Processo Mediaset, dalla legge del più forte alla legge uguale per tutti

di Daniela Gaudenzi - Il Fatto Quotidiano - 03/08/2013
La legge Severino prevede in caso di condanna definitiva l’incandidabilità per 6 anni e la decadenza immediata per chi è già in carica.

La sentenza irrevocabile di condanna a quattro anni per frode fiscale  a carico di Silvio Berlusconi immediatamente esecutiva, senza alcuna ratifica da parte di nessuno, è già stata inoltrata dalla Cassazione e la procura della repubblica di Milano ha emesso il decreto con sospensione per la rideterminazione della pena accessoria; immediatamente dopo la comunicazione verrà inoltrata al Senato nel rispetto della legge Severino che prevede in caso di condanna definitiva l’incandidabilità per 6 anni e la decadenza immediata per chi è già in carica.

La fotografia in termini giuridici della situazione da condannato con sentenza definitiva del senatore Silvio Berlusconi è molto chiara e semplice, inclusi i “dettagli” ulteriori del ritiro del passaporto e della rinuncia forzata al titolo di cavaliere (Cav per i residui fan) che sarà un motivo di ulteriore prostrazione per Giuliano Ferrara, già in tilt come dimostra l’aggettivazione che ha riservato alla sentenza: “vile e cazzona”.

In effetti la Corte di Cassazione, dal Palazzaccio che rievoca porti delle nebbie antichi e recenti, ha stabilito un precedente pericolosissimo per tutti quelli che da vent’anni a questa parte hanno in modo sempre più consapevole occultato il sistema Berlusconi-Mills, soprattutto dal 2001 in poi quando è stata acclarata in modo inoppugnabile la galassia delle società off shore, ben 64, per alimentare la mole di fondi neri da destinare alla corruzione. 

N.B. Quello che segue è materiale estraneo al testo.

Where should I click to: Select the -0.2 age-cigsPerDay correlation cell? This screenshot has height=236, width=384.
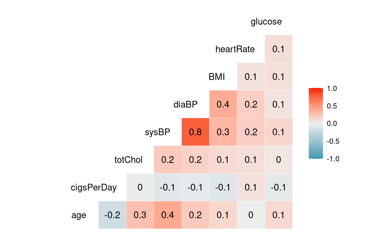(x=112, y=215)
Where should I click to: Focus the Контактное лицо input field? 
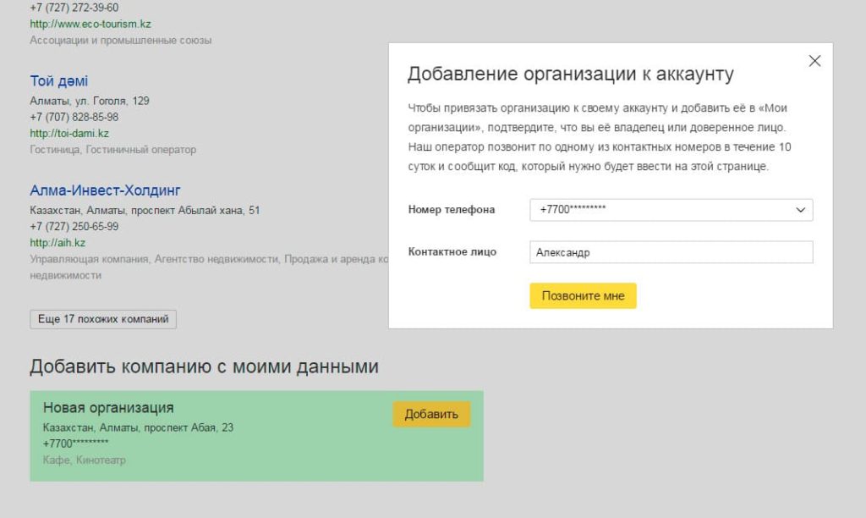(x=671, y=252)
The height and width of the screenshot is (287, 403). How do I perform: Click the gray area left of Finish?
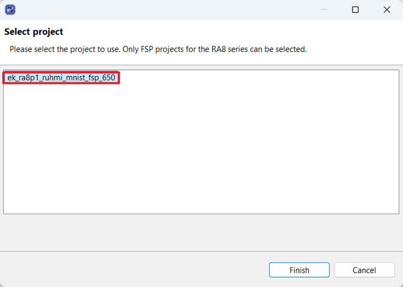coord(134,269)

I giudici della temutissima sezione feriale meno “controllabile” dell’auspicata terza sezione, da poche ore ascritti alla parte di magistratura che lo perseguita per fini politici nel videomessaggio “di lotta e di governo”  post condanna, hanno ristabilito il principio dell’uguaglianza davanti alla legge dopo vent’anni all’insegna della legge del più forte.

A questi giudici “conservatori” ignoti alle cronache giudiziarie e disperatamente accumunati dai pasdaran berlusconiani all’elenco delle toghe “politicizzate” è toccato casualmente di dimostrare che l’impunità, nonostante tutte le forze messe in campo, non è garantita e garantibile all’infinito.  

Per questo la data del 1° agosto 2013 ha mandato in frantumi il sistema spacciato come inamovibile ed insuperabile fondato sulla impossibilità auspicata da tutto il sistema politico, con l’eccezione di chi sta facendo realmente opposizione in questo parlamento, di vedere condannato irrevocabilmente il dominus di una politica putrescente e l’emblema di un conflitto di interessi senza precedenti.

Naturalmente non ci si può aspettare che una sentenza che pure mette la parola fine a tutte le menzogne spacciate per verità e al chiacchiericcio confusionario e pretestuoso di contorno, produca gli effetti conseguenti ed automatici che sarebbero scattati in qualsiasi paese normale e civile.

Il solo fatto che  ”la riforma della giustizia” ,sulla traccia dei cosiddetti saggi, improntata ai precedenti già noti dai tempi della Bicamerale che si propone di accorciare i tempi delle indagini, ostacolare le intercettazioni e mettere il CSM sotto tutela politica con il pretesto di “spoliticizzarlo”, sia stata rilanciata all’unisono dal condannato e dal presidente della Repubblica, a sentenza ancora calda, chiarisce gli intendimenti prossimi venturi.

Letta nipote ha ribadito che sarebbe “un delitto” far cadere questo esecutivo, che ha i numeri per licenziare una simile riforma con prevedibile annessa amnistia.  Ma forse è il caso di ricordare che ha solo i numeri.

Perché il Pd non può pensare di fare ingoiare ancora una volta in modo indolore ai suoi elettore  un colpo di mano di questa portata, soprattutto dopo che il sistema fondato sulla presunta onnipotenza berlusconiana è imploso e nessuno può più dubitare a questo punto che il cadavere si può temporaneamente trascinare solo per merito del suo partner di “larghe intese”.